Ökonomisches Kapital:

Gibt es ausreichend Stifte, Hefte, Papier und weiteres Zubehör, um das Lernen ordentlich zu gestalten? Gibt es einen Drucker, zum Ausdrucken von Arbeitsblättern? Gibt es Hardware zum Arbeiten, die dem Kind zur Verfügung stehen? Ist ein Internetanschluss vorhanden?

 

Kulturelles Kapital:

Gibt es zuhause Laptops, Tablets, PCs, die den Kindern zur verfügung gestellt werden können? Ist ein Drucker vorhanden, um Arbeitsblätter auszudrucken? Sind Bücher im Haus wie etwa Lexika, in denen man etwas nachschauen kann? Hat das Kind genügend Vorwissen, um im Lernstoff mitzukommen? Versteht das Kind die Aufgaben (sprachlich, inhaltlich)? Ist das Kind in der Lage, selbstständig zu lernen und sich auch neue Inhalte anzueignen?

 

Soziales Kapital: 

Gibt es in der Familie oder im näheren Umfeld Personen, die das Kind unterstützen können? Können die Eltern Arbeitsblätter, Rechenwege und Inhalte erklären? Verstehen sie die Inhalte selbst (Fremdsprachen, höhere Mathematik)? Gibt es Familienangehörige, die es verstehen, wie man einen Alltag strukturiert und ggf. mit dem Kind einen Arbeitsplan erstellen? Besteht ein Kontakt zwischen Familie und Lehrer*in, um Nachfragen zu klären oder Rückmeldungen zu geben, wenn irgendetwas nicht verstanden wird? Sind Menschen da, die bei fehlender Motivation genügend animieren können, um darzustellen, wie wichtig Bildung ist und dass es sich lohnt weiterzulernen, auch wenn es aktuell anstrengend ist? Können die Bezugspersonen einschätzen, ob der Lernstand des Kindes altersentsprechend ist und das Lernziel der Klasse erreicht wird? 

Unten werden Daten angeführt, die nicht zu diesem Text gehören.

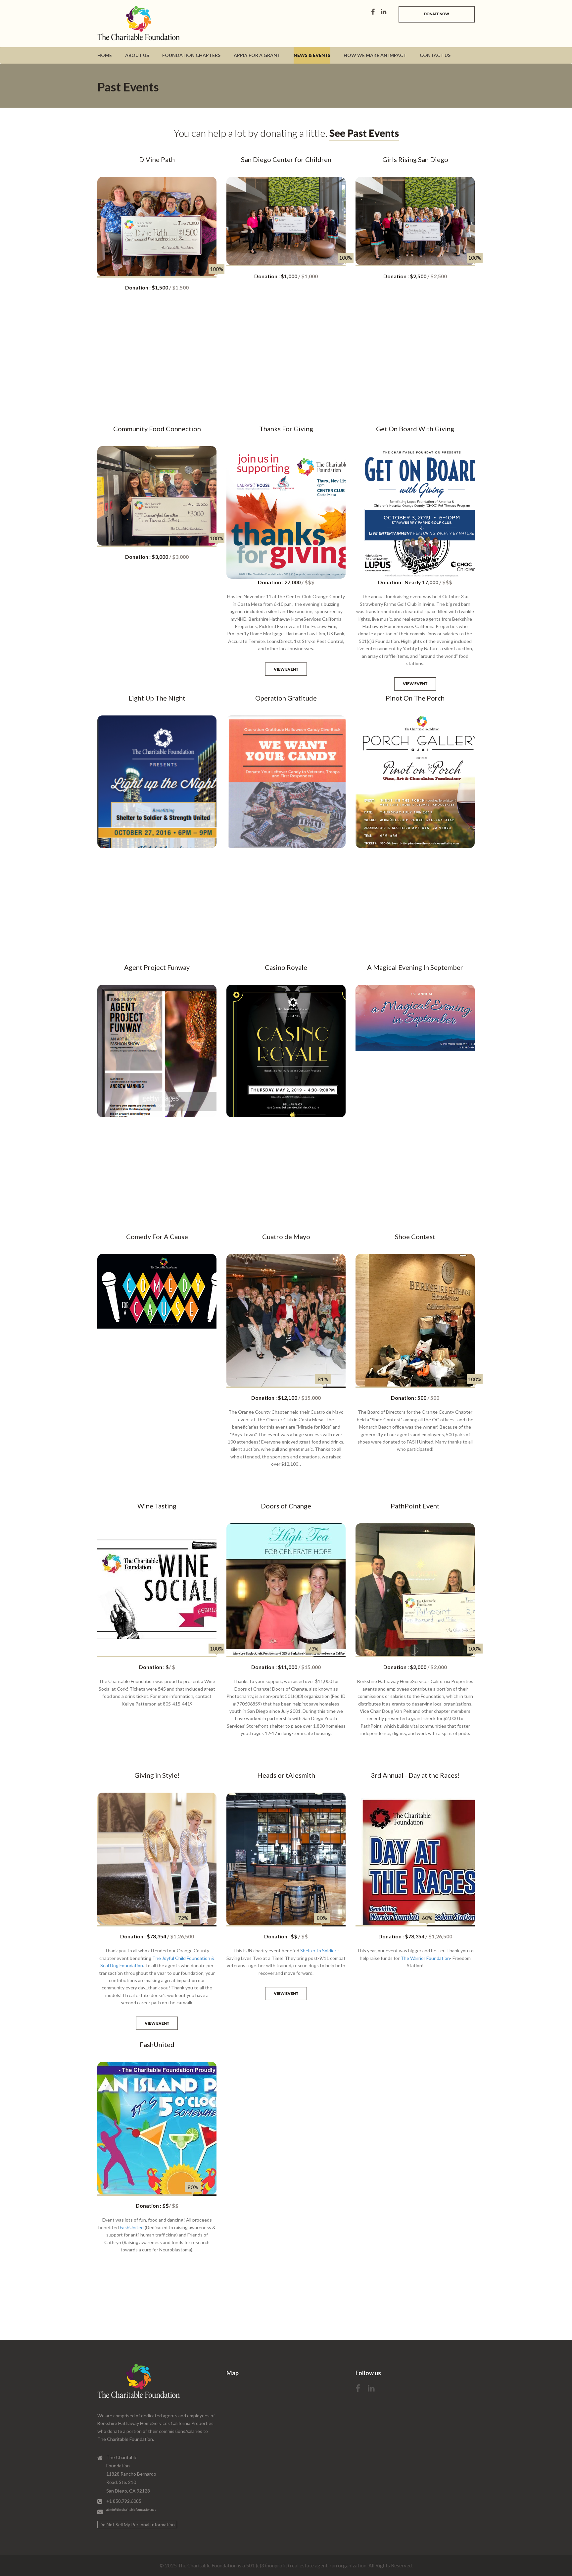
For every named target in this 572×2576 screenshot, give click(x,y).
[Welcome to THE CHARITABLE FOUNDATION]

All diese Aspekte und noch viele mehr, sind von Kind zu Kind unterschiedlich und beeinflussen maßgeblich den Erfolg von Homeschooling bzw. digitalem Lernen und führt dazu, dass einige Kinder genauso gut weiterkommen wie sonst oder auf der Strecke bleiben. 

 

Die Lehrkräfte können dem wenig entgegensetzen. Insbesondere bei den kleineren Schüler*innen funktioniert es nicht ohne das Umfeld. Die dort vorhandenen Kapitalien entscheiden, selbst wenn die Arbeitsblätter noch so gut vorbereitet sind und es eine gute Erklärung auch für die Eltern gibt. Nur die Präsenz in der Schule, bei der die Fachkräfte vor Ort, sowohl den Lernstand als auch die psychische Verfassung der Kinder einschätzen können, wo jede Nachfrage geklärt werden kann und auch individuell unterstützt werden kann, besteht die Möglichkeit, dieser Verstärkung der Ungleichheit zu begegnen. Da dies aber nun über ein Jahr lang praktisch nicht stattgefunden hat, gilt es zukünftig, die zunehmende Spaltung zwischen den Schüler*innen wieder etwas zu verringern. Förderangebote, Unterstützungsmaßnahmen, Umstrukturierungen des Unterrichts, um individueller zu beschulen aber auch die Ausstattung von Schüler*innen mit Materialien für zuhause, um zumindest den Zugang zu erleichtern, sollten jetzt angefacht werden und nicht erst, wenn alle Schüler*innen wieder täglich zur Schule gehen dürfen. Auch die Förderung von Elternbildung sollte nun endlich angegangen werden, denn jetzt sollte es allen bewusst sein, dass viel an ihnen liegt.